The great I AM behind it
Harapan Israel akan kebangkitan tumbuh melalui para nabi, yang berbicara tentang orang mati yang bangkit dan tulang-tulang kering yang berdiri hidup kembali oleh napas Tuhan. Namun hidup itu sendiri hanya milik Tuhan, Tuhan yang menghembuskan napas ke dalam debu dan menjadikannya jiwa yang hidup, Tuhan yang mengungkapkan nama-Nya AKU ADA. Menjadi sumber hidup dan penguasa kematian dipahami sebagai dasar ilahi. Ketika Yesus berdiri di sebuah kubur dan mengklaim sebagai kebangkitan dan hidup, Dia tidak menawarkan penghiburan secara umum. Dia mengambil alih otoritas atas hidup dan mati yang ditugaskan oleh Kitab Suci kepada Tuhan, dan Dia akan segera mendemonstrasikannya di depan saksi.
How to receive him
Anda menerima Dia di sini dengan percaya, dengan menempatkan beban kematian Anda sendiri dan kesedihan Anda atas orang lain kepada Dia yang telah mengalahkan kubur. Yesus menekan Marta secara pribadi: apakah kamu percaya ini? Dia menanyakan hal yang sama kepada Anda, bukan sebagai doktrin untuk disimpan tetapi sebagai kepercayaan untuk dipertaruhkan dalam hidup Anda. Percaya berarti membawa ketakutan Anda akan kematian, dan kesedihan Anda atas orang-orang yang telah Anda kehilangan, kepada-Nya dan mempercayakannya kepada kuasa-Nya atas kematian. Ini tidak menolak kesedihan. Yesus menangis di kubur di mana Dia menunjukkan kuasa-Nya. Menerima Dia berarti berduka dengan harapan, menghadapi kematian sambil memegang tangan Dia yang adalah hidup itu sendiri.
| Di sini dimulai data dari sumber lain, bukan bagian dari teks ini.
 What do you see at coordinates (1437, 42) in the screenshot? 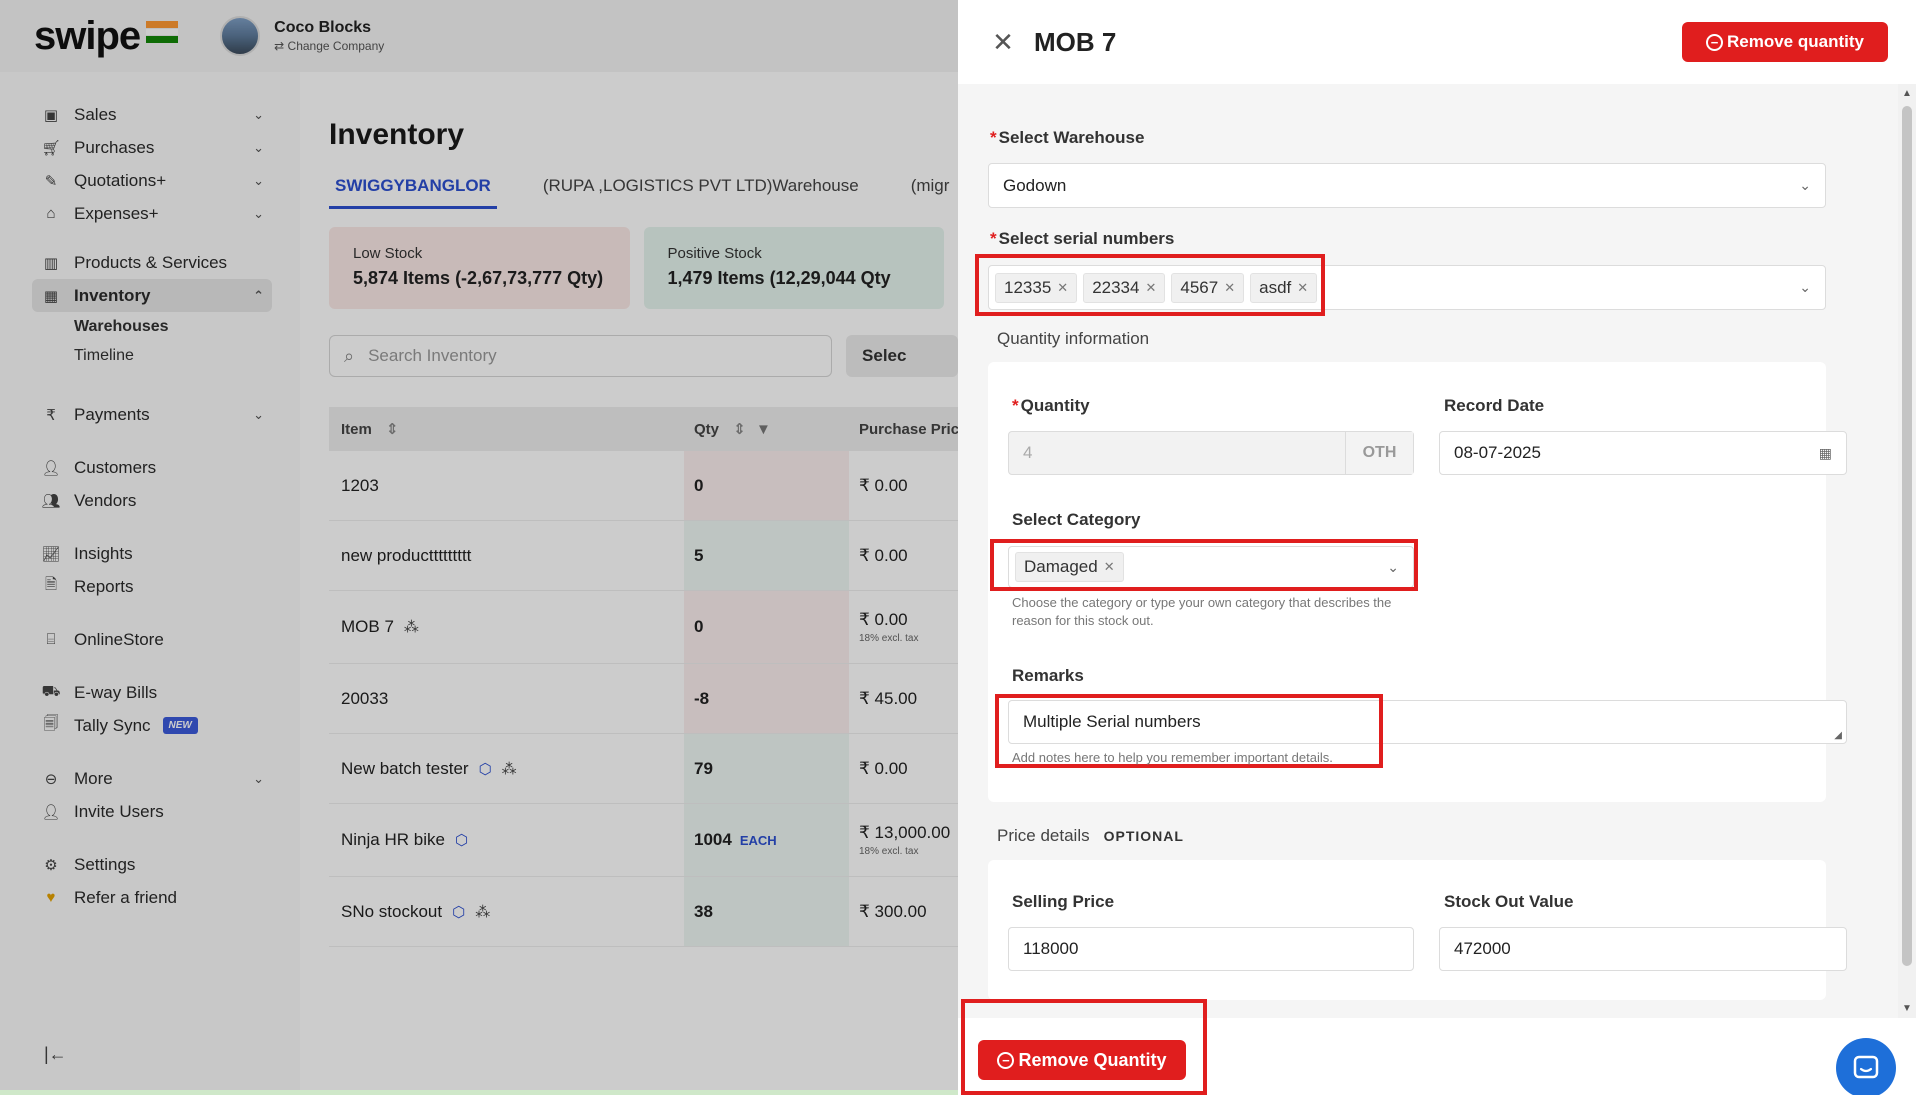
I see `drawer-header: ✕ MOB 7 − Remove quantity` at bounding box center [1437, 42].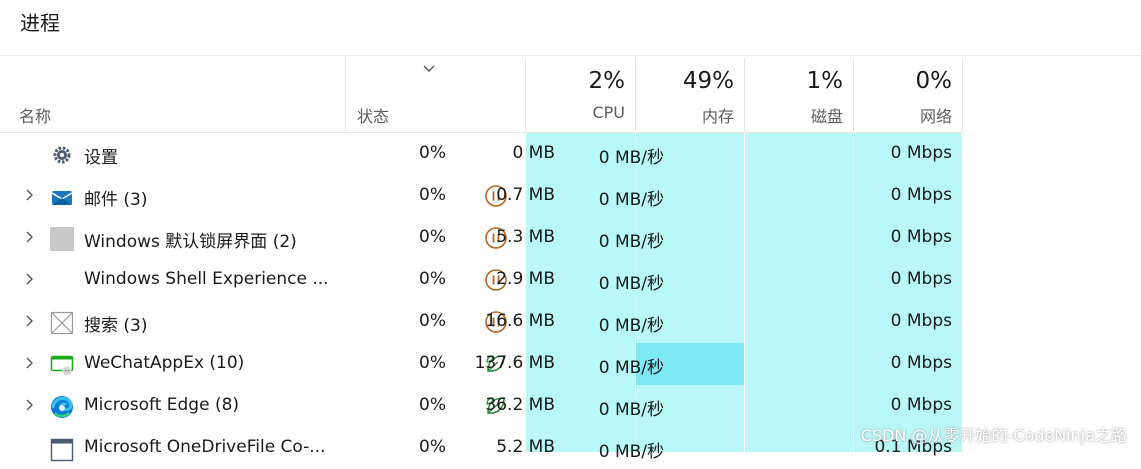  What do you see at coordinates (62, 450) in the screenshot?
I see `onedrive-app-icon` at bounding box center [62, 450].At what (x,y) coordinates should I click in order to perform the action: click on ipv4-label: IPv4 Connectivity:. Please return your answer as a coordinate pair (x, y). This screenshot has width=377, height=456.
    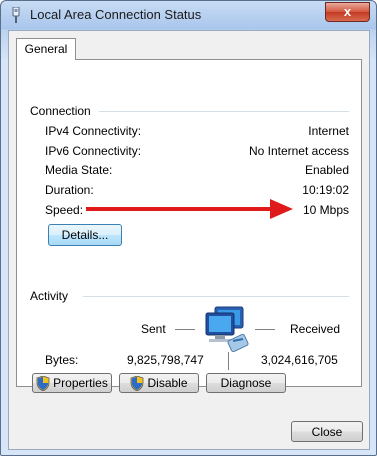
    Looking at the image, I should click on (94, 131).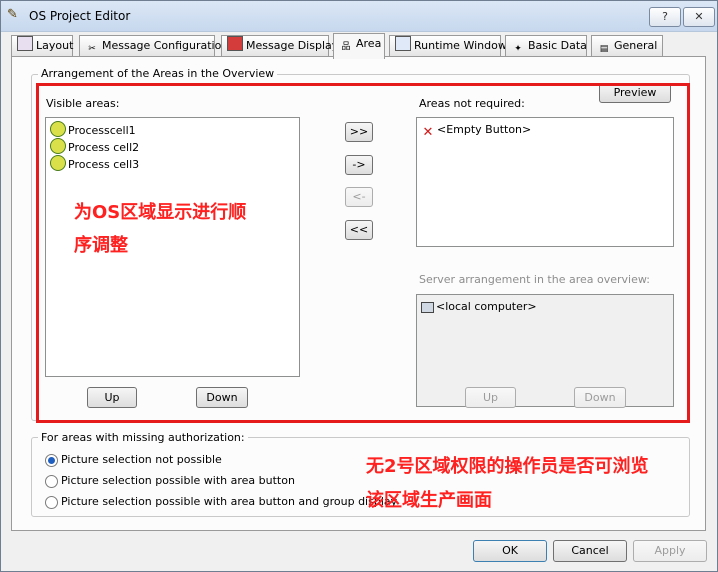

Biarkan Dia menjadi kebangkitan Anda sekarang, dalam kepercayaan, sebelum Dia menjadi kebangkitan Anda kemudian, dalam kenyataan.
Questions people ask
Apa yang Yesus maksud dengan Aku adalah kebangkitan dan hidup
Dia bermaksud bahwa kemenangan atas kematian bukan hanya sesuatu yang Dia berikan tetapi sesuatu yang Dia adalah. Siapa pun yang percaya kepada-Nya memiliki hidup yang tidak dapat diakhiri oleh kematian. Kematian fisik menjadi sebuah jalan daripada sebuah akhir, karena sumbernya adalah Pribadi yang hidup yang telah mengalahkan kubur. Dia menarik harapan jauh Marta untuk hari terakhir ke dalam diri-Nya, berdiri di hadapannya saat itu juga.
Apakah Yesus membuktikan bahwa Dia adalah kebangkitan dan hidup
Ya. Segera setelah membuat klaim tersebut, Dia pergi ke kubur temannya Lazarus, yang telah mati selama empat hari, dan memanggilnya keluar hidup-hidup di depan kerumunan yang menyaksikan. Tanda ini menunjuk ke depan pada kematian dan kebangkitan Yesus sendiri, bukti tegas dari otoritas-Nya atas kematian dan dasar janji yang Dia buat kepada Marta.